### Your goal
Please set the lines down again exactly, from the top of the entries through the line that contains "Task: Click the green".

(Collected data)
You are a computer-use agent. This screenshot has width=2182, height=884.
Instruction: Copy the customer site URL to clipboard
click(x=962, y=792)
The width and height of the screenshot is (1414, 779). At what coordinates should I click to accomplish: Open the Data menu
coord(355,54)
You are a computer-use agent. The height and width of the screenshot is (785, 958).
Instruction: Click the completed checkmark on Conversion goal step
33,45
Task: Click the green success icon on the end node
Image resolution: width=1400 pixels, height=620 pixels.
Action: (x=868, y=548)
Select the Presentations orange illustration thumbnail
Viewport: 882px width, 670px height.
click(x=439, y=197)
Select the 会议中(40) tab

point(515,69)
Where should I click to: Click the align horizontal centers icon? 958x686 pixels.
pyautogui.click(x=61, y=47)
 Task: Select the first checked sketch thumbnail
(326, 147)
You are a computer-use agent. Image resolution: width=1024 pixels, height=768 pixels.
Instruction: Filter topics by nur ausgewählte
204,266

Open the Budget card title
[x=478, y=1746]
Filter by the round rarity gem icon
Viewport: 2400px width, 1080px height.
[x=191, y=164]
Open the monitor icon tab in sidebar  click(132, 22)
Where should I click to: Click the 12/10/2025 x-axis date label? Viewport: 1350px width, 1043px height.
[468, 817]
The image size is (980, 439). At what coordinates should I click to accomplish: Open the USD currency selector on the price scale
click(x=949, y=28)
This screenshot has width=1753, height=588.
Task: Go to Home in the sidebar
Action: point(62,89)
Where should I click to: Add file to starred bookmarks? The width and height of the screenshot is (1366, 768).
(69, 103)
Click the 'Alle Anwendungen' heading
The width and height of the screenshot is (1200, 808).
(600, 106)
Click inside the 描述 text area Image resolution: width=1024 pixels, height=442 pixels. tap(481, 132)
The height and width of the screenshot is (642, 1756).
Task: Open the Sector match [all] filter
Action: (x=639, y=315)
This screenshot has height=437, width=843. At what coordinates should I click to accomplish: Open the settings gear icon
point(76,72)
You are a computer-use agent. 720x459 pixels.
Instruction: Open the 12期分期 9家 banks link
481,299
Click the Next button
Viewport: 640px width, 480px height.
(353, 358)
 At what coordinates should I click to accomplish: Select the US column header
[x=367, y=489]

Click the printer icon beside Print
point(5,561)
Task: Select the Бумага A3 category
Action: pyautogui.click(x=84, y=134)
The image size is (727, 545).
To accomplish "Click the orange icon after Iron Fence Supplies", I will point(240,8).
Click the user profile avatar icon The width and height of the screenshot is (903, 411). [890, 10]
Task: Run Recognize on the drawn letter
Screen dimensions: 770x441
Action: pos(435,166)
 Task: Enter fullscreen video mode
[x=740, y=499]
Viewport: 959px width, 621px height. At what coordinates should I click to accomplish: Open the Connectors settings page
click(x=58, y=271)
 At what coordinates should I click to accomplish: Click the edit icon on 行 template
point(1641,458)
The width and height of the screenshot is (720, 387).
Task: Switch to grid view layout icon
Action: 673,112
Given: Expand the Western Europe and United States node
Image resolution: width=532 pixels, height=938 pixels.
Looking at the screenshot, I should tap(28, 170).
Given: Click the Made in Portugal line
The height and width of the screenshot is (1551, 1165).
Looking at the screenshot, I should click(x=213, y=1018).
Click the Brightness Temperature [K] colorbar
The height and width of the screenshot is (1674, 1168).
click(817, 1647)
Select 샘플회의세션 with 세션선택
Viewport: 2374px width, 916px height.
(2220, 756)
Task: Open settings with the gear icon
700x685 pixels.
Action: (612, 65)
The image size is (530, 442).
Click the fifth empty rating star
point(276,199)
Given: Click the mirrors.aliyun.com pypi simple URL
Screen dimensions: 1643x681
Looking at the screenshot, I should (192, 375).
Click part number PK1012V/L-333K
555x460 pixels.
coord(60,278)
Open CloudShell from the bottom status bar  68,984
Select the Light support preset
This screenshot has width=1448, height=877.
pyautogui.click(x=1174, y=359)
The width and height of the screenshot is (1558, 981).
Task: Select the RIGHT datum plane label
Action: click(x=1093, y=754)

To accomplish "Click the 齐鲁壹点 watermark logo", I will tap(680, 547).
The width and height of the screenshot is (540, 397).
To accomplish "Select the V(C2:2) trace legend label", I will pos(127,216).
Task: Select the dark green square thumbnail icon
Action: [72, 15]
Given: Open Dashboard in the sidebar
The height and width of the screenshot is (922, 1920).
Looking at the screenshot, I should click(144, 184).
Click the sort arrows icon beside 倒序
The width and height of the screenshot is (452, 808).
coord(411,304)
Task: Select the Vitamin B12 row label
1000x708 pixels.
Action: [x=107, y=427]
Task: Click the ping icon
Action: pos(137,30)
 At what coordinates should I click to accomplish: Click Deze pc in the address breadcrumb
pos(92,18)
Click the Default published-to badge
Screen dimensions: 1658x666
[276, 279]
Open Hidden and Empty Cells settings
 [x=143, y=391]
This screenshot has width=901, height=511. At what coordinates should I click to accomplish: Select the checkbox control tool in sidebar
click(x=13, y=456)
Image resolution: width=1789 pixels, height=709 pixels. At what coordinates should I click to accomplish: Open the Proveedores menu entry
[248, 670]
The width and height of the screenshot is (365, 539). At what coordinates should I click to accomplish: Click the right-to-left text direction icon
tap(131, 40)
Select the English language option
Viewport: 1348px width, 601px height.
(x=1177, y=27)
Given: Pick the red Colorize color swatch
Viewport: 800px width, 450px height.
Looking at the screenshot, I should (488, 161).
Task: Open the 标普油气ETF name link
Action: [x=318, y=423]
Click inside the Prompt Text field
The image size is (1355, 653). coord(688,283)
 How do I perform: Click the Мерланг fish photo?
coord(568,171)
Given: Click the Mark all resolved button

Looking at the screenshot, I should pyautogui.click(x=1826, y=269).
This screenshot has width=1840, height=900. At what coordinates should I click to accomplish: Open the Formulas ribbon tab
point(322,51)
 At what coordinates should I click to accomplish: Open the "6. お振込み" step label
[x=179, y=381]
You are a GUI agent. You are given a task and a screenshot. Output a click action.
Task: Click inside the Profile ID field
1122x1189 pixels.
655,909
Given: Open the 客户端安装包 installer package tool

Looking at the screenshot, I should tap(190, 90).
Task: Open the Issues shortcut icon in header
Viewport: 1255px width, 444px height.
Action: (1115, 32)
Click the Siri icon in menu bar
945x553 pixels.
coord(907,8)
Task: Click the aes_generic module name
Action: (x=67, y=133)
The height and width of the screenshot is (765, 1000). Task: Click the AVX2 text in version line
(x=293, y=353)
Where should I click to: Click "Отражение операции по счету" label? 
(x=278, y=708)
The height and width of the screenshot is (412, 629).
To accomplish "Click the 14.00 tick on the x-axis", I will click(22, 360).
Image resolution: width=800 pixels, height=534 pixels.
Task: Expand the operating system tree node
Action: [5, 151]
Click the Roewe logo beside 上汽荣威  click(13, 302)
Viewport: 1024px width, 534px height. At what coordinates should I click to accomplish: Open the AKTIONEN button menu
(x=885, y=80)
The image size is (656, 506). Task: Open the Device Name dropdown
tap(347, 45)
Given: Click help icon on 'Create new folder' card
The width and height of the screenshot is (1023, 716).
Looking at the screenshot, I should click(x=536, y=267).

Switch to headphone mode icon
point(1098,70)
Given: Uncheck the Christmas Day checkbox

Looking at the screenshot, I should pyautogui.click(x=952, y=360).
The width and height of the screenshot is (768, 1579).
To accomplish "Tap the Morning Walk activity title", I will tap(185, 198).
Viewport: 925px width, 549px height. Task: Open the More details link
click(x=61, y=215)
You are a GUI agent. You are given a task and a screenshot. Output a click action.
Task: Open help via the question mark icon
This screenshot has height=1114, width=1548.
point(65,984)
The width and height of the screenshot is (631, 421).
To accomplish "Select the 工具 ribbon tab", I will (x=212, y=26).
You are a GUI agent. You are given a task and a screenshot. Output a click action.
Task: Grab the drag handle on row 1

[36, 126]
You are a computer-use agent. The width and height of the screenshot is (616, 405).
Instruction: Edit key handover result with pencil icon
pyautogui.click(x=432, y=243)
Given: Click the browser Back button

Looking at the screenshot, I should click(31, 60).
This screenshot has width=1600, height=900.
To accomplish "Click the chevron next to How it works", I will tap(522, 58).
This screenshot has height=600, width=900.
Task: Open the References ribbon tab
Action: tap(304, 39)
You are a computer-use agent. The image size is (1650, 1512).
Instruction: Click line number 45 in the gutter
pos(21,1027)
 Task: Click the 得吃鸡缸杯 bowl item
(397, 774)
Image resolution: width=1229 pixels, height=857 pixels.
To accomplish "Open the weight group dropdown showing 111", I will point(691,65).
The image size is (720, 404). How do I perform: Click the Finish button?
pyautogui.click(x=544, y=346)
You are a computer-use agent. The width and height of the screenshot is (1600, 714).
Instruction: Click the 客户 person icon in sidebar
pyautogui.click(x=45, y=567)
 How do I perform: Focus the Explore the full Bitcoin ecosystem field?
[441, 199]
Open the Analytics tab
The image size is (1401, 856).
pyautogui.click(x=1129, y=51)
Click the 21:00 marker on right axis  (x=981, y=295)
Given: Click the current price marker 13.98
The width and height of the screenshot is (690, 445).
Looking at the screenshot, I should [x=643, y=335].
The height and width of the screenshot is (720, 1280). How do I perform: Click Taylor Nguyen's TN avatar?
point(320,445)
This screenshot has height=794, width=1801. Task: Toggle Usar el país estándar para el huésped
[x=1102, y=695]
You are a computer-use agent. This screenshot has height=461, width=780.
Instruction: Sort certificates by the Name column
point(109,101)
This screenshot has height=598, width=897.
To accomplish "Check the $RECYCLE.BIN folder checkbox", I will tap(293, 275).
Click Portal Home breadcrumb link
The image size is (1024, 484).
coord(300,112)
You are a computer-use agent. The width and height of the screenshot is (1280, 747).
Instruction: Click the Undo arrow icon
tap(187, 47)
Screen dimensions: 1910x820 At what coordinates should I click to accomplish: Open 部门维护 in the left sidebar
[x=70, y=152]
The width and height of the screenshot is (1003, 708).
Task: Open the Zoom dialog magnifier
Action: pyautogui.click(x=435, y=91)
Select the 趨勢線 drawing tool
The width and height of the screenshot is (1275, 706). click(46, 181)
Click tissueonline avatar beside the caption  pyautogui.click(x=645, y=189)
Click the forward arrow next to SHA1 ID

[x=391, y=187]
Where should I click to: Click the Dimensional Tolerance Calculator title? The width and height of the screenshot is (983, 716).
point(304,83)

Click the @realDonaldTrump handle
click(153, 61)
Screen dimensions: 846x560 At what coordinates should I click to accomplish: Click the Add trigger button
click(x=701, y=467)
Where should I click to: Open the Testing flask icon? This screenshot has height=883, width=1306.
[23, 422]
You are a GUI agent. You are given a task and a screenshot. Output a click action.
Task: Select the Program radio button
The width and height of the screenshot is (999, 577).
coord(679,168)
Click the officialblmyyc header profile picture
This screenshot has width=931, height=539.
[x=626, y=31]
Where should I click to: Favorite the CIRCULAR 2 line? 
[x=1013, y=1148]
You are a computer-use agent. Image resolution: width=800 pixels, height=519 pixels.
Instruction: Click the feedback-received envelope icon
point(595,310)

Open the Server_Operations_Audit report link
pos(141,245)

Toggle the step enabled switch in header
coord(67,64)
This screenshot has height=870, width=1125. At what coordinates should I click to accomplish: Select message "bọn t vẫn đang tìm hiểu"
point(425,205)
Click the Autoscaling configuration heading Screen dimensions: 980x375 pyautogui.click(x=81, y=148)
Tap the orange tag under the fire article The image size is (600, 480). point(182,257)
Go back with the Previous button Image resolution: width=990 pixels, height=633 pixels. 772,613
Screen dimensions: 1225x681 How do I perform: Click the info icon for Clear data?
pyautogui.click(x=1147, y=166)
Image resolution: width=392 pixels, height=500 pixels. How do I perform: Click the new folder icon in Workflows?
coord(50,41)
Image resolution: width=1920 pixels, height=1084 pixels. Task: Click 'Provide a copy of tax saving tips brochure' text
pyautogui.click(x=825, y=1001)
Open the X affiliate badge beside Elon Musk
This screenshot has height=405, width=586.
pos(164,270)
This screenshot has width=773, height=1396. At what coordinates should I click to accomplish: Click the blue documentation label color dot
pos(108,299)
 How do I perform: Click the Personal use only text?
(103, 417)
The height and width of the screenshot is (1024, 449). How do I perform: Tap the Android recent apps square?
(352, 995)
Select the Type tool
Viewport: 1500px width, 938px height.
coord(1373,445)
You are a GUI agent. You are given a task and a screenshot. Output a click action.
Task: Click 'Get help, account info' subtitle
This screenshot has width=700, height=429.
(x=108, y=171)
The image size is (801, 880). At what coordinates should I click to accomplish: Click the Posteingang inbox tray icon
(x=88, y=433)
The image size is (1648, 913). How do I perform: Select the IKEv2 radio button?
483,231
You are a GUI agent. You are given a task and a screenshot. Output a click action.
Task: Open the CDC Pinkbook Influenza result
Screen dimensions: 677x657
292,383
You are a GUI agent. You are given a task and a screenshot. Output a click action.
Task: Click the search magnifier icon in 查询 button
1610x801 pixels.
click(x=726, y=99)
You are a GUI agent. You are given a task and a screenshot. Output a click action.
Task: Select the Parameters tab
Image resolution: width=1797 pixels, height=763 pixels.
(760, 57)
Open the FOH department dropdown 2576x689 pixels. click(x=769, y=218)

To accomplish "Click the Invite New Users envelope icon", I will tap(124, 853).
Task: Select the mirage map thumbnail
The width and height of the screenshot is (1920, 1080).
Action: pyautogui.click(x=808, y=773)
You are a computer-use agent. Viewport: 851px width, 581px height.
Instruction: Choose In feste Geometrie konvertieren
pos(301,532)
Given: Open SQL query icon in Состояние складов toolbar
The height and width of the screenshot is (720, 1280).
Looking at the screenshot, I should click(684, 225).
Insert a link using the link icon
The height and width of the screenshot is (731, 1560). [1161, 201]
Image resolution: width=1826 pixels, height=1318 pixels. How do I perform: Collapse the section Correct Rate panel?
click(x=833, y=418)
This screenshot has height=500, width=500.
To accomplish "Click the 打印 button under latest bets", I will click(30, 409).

### Output of the exercise
You are a computer-use agent. This screenshot has width=2182, height=884.
Instruction: Copy the customer site URL to clipboard
click(x=962, y=792)
The width and height of the screenshot is (1414, 779). At what coordinates should I click to accomplish: Open the Data menu
coord(355,54)
You are a computer-use agent. The height and width of the screenshot is (785, 958).
Instruction: Click the completed checkmark on Conversion goal step
33,45
Task: Click the green success icon on the end node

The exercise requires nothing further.